Understanding Interest & Fees - Part 2

What Are Fees?
Fees are almost a breath of fresh air. Not because they're fun to pay, of course, but because they're far easier for most people to understand.

Fees are payments that the company charges. Unlike interest, these apply immediately and can vary depending on the activity and amount of money involved. These are some common examples:

Late payments on balances
Going over credit limits
Annual fee
Balance transfers
Cash advances
Returned payments
Returned checks
Foreign transactions

All of these will vary, depending on the company. However, we can provide you with a basic understanding of how they work.

Late payments - This is the flat sum you'll pay for making a late payment. Most companies have different amounts you'll pay, based on the amount of the late payment. You should consider this when considering paying late.

Going over credit limits: Some companies will assess a flat amount for going over your credit limit. Not all do, however. It's more common for banks issuing debit cards to evaluate overdraft charges than credit card companies for going over the limit.

Annual fee - This is the annual amount the company charges for using the card. The annual charge is always a flat sum. Cards with many rewards will have higher annual fees to recoup some of the cost of offering those rewards. They also want to encourage consumers to use the card more often to make them more valuable to the user and the company. Some issuers do not charge an annual fee.

Balance transfers - Companies want to make money from balance transfers in some way. They do this first by assessing a balance transfer charge, which is similar to charging a merchant for processing. However, these are often somewhat higher than a processing fee, often 5%.

Cash advances - Not only do you pay interest on money you pull from the ATM, but you'll also have a charge applied, and it will be higher than what merchants pay for processing, about 5%. This does not include what you pay for using the ATM.

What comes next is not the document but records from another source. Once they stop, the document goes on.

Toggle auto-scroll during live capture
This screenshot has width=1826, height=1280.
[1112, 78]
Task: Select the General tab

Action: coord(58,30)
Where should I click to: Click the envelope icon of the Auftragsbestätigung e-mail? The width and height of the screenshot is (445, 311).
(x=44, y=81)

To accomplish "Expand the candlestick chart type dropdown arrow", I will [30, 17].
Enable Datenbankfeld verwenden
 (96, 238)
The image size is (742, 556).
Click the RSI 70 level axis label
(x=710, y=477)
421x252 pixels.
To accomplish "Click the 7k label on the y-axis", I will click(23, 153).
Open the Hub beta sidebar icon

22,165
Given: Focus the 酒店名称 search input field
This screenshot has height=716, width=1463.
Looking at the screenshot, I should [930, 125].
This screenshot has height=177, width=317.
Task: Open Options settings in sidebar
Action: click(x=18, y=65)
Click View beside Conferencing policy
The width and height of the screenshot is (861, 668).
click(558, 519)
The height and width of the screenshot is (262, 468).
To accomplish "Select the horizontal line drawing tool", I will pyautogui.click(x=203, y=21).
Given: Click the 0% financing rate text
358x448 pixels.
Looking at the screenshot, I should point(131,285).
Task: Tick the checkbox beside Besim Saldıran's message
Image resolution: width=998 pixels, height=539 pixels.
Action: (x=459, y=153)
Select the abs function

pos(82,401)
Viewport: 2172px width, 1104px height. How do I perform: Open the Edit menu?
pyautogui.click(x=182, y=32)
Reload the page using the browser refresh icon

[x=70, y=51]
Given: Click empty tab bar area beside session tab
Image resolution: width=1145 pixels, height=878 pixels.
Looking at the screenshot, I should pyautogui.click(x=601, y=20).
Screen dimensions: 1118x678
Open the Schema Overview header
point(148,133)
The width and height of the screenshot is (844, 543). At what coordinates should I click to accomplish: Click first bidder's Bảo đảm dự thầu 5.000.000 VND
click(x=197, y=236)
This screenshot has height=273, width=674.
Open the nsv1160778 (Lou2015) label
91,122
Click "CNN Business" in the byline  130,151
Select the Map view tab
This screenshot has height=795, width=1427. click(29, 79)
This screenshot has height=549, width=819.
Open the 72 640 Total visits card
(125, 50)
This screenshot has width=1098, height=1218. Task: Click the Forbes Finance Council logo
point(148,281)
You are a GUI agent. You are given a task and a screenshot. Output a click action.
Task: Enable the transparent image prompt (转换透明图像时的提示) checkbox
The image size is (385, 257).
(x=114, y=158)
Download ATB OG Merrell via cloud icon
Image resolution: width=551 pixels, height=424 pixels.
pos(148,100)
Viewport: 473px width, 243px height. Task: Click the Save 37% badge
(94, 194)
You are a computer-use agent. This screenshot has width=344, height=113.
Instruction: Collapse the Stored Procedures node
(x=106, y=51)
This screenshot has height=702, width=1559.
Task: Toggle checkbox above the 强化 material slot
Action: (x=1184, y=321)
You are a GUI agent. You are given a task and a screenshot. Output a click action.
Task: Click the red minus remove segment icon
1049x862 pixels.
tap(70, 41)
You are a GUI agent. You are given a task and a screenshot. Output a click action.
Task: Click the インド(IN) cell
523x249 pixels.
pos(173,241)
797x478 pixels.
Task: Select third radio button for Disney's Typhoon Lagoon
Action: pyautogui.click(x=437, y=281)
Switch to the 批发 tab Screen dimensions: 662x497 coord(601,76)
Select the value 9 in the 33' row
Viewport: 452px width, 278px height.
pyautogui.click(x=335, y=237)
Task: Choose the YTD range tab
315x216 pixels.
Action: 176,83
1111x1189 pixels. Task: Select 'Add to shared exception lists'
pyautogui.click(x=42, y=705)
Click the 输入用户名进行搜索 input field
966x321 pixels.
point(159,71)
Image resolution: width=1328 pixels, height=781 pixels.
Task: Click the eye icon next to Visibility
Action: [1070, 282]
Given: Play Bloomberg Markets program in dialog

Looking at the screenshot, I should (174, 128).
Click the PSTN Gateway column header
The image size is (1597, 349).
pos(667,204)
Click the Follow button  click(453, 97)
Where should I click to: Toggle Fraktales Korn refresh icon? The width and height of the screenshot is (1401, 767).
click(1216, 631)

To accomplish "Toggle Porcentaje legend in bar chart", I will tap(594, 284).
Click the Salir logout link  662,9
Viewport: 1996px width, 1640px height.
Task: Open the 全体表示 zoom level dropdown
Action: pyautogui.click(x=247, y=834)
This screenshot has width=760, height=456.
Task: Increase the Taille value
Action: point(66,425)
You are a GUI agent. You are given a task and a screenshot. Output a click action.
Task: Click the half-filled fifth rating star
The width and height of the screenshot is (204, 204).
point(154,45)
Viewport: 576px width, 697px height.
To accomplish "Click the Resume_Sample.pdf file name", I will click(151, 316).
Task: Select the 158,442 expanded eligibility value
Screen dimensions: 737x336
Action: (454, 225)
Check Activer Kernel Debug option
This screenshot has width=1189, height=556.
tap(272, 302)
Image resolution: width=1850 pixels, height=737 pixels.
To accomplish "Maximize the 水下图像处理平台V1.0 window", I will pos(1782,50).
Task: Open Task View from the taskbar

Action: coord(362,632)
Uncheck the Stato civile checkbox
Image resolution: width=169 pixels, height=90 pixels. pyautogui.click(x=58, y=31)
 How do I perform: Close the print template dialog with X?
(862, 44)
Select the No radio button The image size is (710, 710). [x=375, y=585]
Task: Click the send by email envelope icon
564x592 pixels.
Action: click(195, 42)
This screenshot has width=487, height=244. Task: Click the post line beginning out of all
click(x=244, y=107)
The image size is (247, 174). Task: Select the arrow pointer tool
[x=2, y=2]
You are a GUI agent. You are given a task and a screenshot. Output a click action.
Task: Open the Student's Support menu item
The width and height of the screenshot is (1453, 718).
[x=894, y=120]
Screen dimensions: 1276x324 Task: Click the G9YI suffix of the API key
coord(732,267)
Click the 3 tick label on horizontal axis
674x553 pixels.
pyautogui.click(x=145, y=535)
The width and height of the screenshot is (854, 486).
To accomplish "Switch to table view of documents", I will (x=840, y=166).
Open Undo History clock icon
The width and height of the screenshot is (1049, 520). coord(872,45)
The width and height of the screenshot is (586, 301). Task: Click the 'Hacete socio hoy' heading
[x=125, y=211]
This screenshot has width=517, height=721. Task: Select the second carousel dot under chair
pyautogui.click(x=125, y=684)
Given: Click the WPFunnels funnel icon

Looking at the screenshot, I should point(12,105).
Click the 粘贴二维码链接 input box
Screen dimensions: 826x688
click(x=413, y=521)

Returned payments - If you have to return a payment for some reason, e.g., you make a purchase and realize you don't want the item so return the payment, you'll see a charge assessed. Usually, this is a flat sum based on the amount returned. The company will assess this to recoup the lost value of the processing fee.

Returned checks - It's not common to have checks with a credit card. If you do, however, you might have a charge attached to returned checks. Many companies have no fee assessed for these, but some do.

Foreign transactions - If you're traveling, you may have a fee attached to every purchase you make overseas. The charge is usually a percentage of the payment, and the company imposes it because foreign merchants may not have to pay for processing. The amounts are usually around the same as a regular processing charge. Sometimes foreign transaction costs will be eliminated as part of an incentive program, something to watch for if you travel outside the country often.

Do you understand interest and fees a little better now? We hope so, and we hope this information will help you be a savvier credit card user going forward.